◆ **TEXT**:
########

20. How competition and co-operation can work in harmony, not antagonistically
No matter what people might say, there is ALWAYS co-operation, even in the most competitive arenas. Finding ways to make co-operation and competition mutually supportive is key to our future.
Jenny and I are just back from a holiday in the Azores islands. This archipelago of nine volcanic islands in the mid-Atlantic is coming onto the tourist radar and it’s well worth a visit. There are rocks, lava flows and bubbling mud to be sure, but there are also lots of grassy paddocks for dairy and beef cattle. It turns out that the Azores’ secret export is high quality butter and cheese, and the steaks are excellent.
The vineyards of Pico
We also discovered a global landmark that I had no idea existed. On the island of Pico (named for its spectacular conical peak, a dormant volcano), there are vineyards. And no ordinary vineyards; these were planted centuries ago from soon after the islands were discovered by the Portuguese in the fifteenth century. (Yes, they were discovered – no previous inhabitation has ever been found.)
The enemy of everything on the Azores is the wind. The ’trade winds’ blow from west to east, with the islands in the firing line. This makes for a useful yachting harbour on nearby Faial island, but it also plays havoc with agriculture. The solution, for hundreds of years, has been to build walls around the vines. Built of black volcanic basalt rock using the dry stone principle (no mortar, just skilful construction, the walls are around three feet high. Amazingly, they are also only 6-10 feet apart! This leads to large stretches of landscape covered in walls, with vines interspersed. The walls not only protect the vines from the wind but also give heat radiating from the black rocks to help growth.

########

◆ **WORK INSTRUCTIONS**:
1) Answer these about the Azores text:
(a) What does the text call the Azores' secret export?
(b) Who discovered the islands, and in which century?
(c) How far apart are the walls built around the vines on Pico?
2) Transcribe the part of the Azores text starting with "Jenny and I" and going on through "ever been found.)".

########

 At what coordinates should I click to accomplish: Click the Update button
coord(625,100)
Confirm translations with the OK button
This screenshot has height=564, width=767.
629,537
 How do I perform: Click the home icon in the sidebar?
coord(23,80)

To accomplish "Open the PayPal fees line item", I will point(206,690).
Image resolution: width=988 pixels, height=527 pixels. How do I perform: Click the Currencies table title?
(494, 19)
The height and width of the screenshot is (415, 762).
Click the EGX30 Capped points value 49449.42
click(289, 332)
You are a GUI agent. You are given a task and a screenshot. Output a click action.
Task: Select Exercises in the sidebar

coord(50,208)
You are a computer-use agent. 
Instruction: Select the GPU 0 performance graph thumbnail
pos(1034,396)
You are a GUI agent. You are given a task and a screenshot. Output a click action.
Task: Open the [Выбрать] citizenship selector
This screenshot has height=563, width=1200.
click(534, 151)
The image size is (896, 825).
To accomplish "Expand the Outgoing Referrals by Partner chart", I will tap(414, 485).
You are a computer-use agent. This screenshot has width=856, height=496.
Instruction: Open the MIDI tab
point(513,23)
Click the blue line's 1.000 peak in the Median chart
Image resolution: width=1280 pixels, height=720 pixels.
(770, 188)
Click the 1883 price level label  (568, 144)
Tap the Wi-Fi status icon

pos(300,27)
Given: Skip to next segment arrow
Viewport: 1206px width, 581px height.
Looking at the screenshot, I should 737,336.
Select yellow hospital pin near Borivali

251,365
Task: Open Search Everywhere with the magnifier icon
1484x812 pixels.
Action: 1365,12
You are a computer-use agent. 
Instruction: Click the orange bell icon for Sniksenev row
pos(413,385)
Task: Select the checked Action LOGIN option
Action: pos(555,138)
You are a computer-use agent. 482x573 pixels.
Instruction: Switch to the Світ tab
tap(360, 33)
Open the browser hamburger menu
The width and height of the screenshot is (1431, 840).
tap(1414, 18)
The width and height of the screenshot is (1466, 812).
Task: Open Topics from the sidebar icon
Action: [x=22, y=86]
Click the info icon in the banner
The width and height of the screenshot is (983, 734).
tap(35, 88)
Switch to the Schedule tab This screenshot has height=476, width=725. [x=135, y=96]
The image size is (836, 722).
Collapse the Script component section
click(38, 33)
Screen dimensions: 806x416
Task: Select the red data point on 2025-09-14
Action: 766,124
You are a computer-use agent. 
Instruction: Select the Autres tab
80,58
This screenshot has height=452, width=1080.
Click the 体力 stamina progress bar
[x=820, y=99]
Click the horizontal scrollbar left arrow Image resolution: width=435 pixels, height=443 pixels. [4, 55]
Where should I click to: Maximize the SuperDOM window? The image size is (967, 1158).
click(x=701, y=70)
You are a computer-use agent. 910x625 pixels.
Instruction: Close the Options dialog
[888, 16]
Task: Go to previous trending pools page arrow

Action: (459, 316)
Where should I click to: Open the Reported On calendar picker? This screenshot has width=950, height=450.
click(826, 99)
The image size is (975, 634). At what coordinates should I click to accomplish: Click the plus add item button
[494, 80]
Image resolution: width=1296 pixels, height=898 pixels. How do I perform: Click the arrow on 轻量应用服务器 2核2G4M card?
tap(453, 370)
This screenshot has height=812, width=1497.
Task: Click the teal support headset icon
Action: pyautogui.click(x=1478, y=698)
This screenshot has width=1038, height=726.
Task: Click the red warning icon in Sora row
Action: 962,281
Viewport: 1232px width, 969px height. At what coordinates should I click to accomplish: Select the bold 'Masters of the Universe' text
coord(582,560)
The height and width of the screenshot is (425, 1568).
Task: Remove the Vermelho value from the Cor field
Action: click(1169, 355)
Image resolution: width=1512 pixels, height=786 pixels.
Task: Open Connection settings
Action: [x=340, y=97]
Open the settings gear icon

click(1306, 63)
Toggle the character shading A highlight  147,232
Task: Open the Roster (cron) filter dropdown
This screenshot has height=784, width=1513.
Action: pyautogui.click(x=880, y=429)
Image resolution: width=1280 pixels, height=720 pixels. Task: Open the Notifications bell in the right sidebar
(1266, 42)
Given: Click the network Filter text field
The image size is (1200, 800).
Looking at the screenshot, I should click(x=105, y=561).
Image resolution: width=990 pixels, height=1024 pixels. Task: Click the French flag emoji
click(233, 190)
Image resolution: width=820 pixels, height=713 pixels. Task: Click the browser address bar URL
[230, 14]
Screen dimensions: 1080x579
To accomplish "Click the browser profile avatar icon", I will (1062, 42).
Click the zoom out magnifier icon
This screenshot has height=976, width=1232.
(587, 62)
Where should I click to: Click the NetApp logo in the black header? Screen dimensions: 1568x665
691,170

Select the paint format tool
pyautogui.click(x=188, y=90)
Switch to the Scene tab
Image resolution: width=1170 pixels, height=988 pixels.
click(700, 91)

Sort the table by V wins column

########

◆ **RESPONSES TO THE EXERCISE**:
1)
(a) High quality butter and cheese.
(b) The Portuguese, in the fifteenth century.
(c) Only 6-10 feet apart.

2)
Jenny and I are just back from a holiday in the Azores islands. This archipelago of nine volcanic islands in the mid-Atlantic is coming onto the tourist radar and it’s well worth a visit. There are rocks, lava flows and bubbling mud to be sure, but there are also lots of grassy paddocks for dairy and beef cattle. It turns out that the Azores’ secret export is high quality butter and cheese, and the steaks are excellent.
The vineyards of Pico
We also discovered a global landmark that I had no idea existed. On the island of Pico (named for its spectacular conical peak, a dormant volcano), there are vineyards. And no ordinary vineyards; these were planted centuries ago from soon after the islands were discovered by the Portuguese in the fifteenth century. (Yes, they were discovered – no previous inhabitation has ever been found.)